Post-industrial society has eroded the potentially compensating belief systems provided by religion, which recognises you for your character, not your ability, and sees you as equally valued in the eyes of God. It has done the same to the traditional roles in the private realm – such as male breadwinner or nurturing mother and wife – which may be restrictive but also confer meaning and purpose. The institutions that have historically accepted you as a member unconditionally – such as family, church, nation – are all weakened in a freer and more individualistic society. Achieved identities based on educational and career success have eclipsed ascribed identities based on attachment to place and group.
And post-industrial society elevates the values and priorities of the highly educated to a more dominant position and those views tend to be secular, individualistic, anti-tradition and anti-authority. Post-industrial modernity is often fluid and disorientating – more wealth, but less meaning, as the historian Yuval Noah Harari puts it – and is easier for some people to adapt to than others.
There is another problem. We now have, broadly speaking, a single route into a single dominant cognitive class. And although the graduate cognitive class is now much bigger and more democratic than it was 50 years ago it passes through a narrower funnel: go to a decent university, a Russell Group one if possible, and then into a professional middle-class career. Until quite recently there were many more and varied routes to a degree of achievement and respect. There was a working-class elite, for example, in the trade unions, friendly societies and Labour party, different regional elites in provincial cities and, at a work-place level, meaningful progression from below was possible without qualifications.

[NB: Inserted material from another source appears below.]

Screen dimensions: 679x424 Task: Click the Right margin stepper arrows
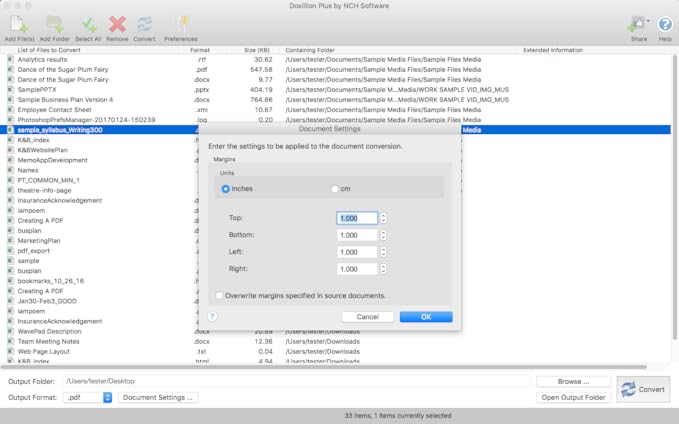point(383,269)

And, in any case, it looks increasingly likely in today’s economy that the cognitive class is going to shrink not grow. We will continue to need a thin layer of highly talented people who write the relevant software and provide the top professionals in everything from law to medicine, engineering, design, and finance. But the next round of AI is going to cut a swathe through the middle ranks of professional life and potentially create an even bigger status gulf between the most able and the rest.

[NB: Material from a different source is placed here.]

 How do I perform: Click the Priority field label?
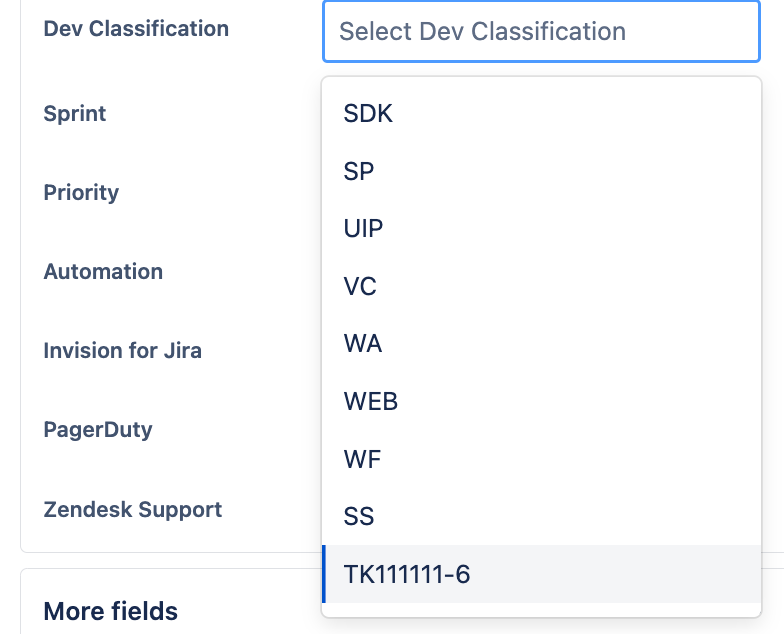click(x=81, y=192)
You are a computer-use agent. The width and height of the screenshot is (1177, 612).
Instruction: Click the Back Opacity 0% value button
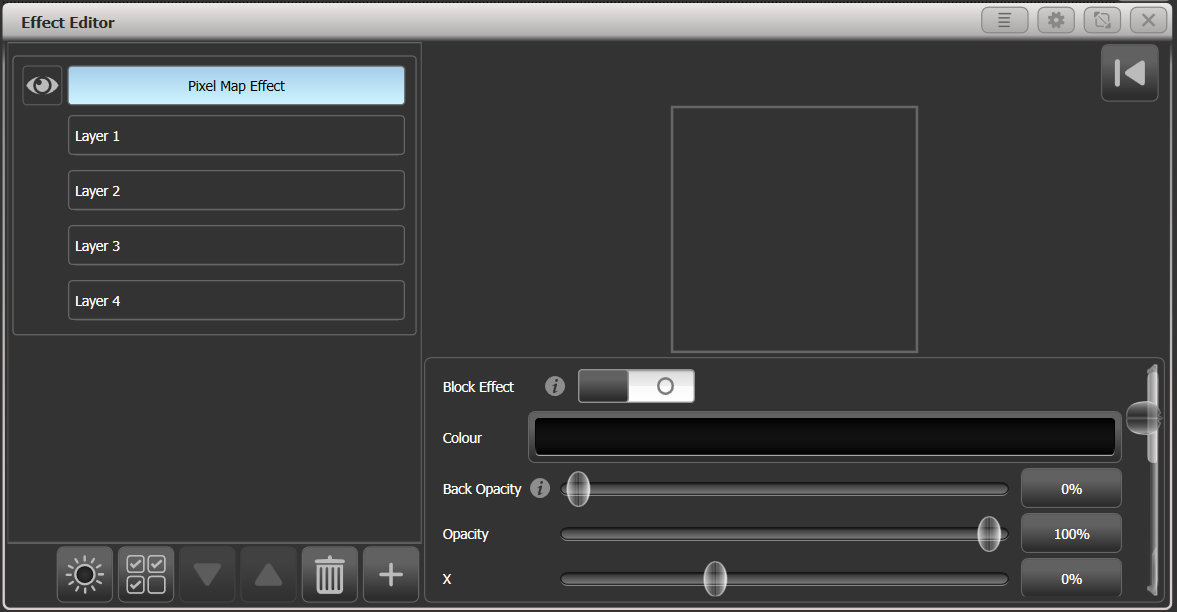click(1071, 488)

Finally, the frame of comparison that people use to evaluate their lives has become much wider. People used to compare themselves in terms of wealth or talents of various kinds to people in their own village. Even after urbanisation people in a stratified class society would mainly compare themselves to people a few rungs above or below them on the ladder. For many, the shop steward, the supervisor or lay preacher was a figure of respect and an achievable model for emulation. With mass media, television and radio, and now social media it is harder for people to avoid comparing themselves unfavourably with the brightest, most beautiful and most talented in the world, which is thought to be one of the causes of rising mental stress especially among young women.

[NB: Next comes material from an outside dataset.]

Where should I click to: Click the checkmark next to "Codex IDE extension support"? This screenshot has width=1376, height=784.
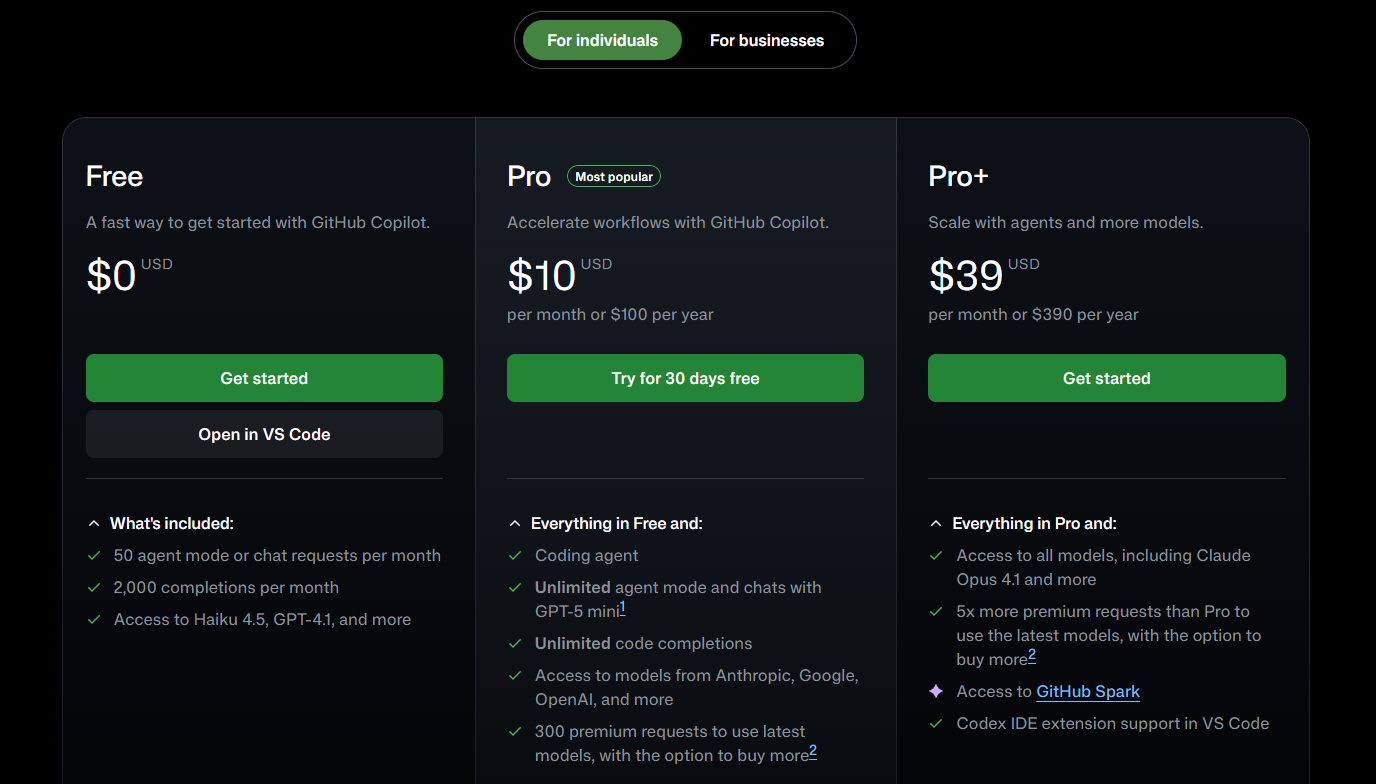(935, 724)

People seek meaning in their lives and a sense of being useful to others as well as material comfort, freedom and justice. Post-industrial society provides far more comfort and opportunity than industrial society but maybe the latter did better on meaning and self-respect. We cannot and do not want to go back to a past when social horizons and life chances were far more limited, but a recognition of some of the merits of earlier eras might help us to see more clearly the pathologies of today’s post-industrial achievement society.